Kehidupan bukan saja soal bagaimana takluk menaklukkan, dari satu tempat dan waktu, ke tempat dan waktu yang lain. Lebih dari itu kehidupan adalah hamparan luas tak berbatas, untuk terus belajar menjadi: matahari dan mata air. Dalam keberadaannya, matahari dan mata air hanya menjadi produsen, hanya memberi, hanya menyebarkan, hanya membagi.
Bahkan tidak pernah sama sekali mempertanyakan kepada dan untuk siapa ia: memberi, membagi dan menyebarkan.
Ada waktunya hidup ini meraih sesuatu, ada masanya memberi sesuatu. Ada kalanya mengarahkan, ada saatnya di arahkan. Lain waktu menjadi perhatian, kali lain memperhatikan, tempo-tempo ditonton, tempo-tempo menonton. Kadangkala menang, kadang-kadang kalah.
Kepongahan hiduplah yang membuat manusia mengartikan kehidupan sebagai arena untuk berulang-ulang meraih kekuasaan, berkali-kali memperoleh kemenangan, terus menerus mengumpulkan kekayaan.
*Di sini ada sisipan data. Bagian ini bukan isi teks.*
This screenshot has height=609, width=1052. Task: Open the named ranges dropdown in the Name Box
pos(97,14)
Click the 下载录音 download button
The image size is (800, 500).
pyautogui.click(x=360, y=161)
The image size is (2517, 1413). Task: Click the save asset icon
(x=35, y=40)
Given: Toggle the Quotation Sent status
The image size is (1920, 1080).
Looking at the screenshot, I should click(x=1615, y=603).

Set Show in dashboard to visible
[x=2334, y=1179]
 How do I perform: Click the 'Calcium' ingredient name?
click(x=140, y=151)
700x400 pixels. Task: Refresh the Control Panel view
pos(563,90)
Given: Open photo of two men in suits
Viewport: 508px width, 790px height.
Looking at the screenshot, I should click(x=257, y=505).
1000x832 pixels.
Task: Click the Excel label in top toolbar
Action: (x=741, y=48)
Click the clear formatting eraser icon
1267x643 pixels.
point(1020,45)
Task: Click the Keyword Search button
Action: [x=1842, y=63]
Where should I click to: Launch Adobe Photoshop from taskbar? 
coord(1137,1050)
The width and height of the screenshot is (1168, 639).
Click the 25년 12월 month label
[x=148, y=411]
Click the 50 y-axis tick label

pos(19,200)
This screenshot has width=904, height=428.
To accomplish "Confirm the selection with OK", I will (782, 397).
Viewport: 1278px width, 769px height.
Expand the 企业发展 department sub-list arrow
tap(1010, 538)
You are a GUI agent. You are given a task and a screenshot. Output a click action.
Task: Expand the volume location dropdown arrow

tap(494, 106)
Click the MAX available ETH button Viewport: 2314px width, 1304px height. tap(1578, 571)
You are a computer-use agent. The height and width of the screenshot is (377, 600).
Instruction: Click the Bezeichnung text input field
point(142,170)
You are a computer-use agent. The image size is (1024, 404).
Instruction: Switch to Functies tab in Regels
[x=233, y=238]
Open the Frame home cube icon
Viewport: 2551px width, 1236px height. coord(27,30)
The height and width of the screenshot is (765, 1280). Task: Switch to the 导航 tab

Pada saatnya, kehidupan akan melumat kepongahan dengan menyeimbangkan antara: kemenangan dan kekalahan; kekayaan dan kemiskinan; kekuasaan dan kehinaan. Kehidupan akan mengirim energi untuk meredam kepongahan, melalui resultante dari interaksi ekosistem alam dan sosial yang adil dan seimbang.
Ekosistem alam dan sosial yang seimbang akan mengajarkan kehidupan, bagaimana manusia menghayati kemenangan dengan memaknai kekalahan. Bagaimana menjadi kaya dengan tetap merasakan penderitaan. Bagaimana berkuasa dengan roh ketakberdayaan. Jika ada orang yang terus berkuasa, selalu kaya, dan sering menang, padanya telah kehilangan makna kemenangan, arti kekayaan dan kenikmatan kekuasaan.
Mari kita kembali pada keaslian kehidupan yang mengajarkan manusia tentang keadilan, yang menurunkan pengetahuan tentang keseimbangan. Jika anda kesulitan mengartikan keadilan dan keseimbangan, maka kembalilah kepada hati, disanalah kotak pandora kehidupan itu tersimpan, untuk mengontrol nafsu yang meraup kuasa, untuk mengimbangi syahwat yang berkobar menumpuk kekayaan, dan untuk mengikis watak sombong yang gemar kemenangan.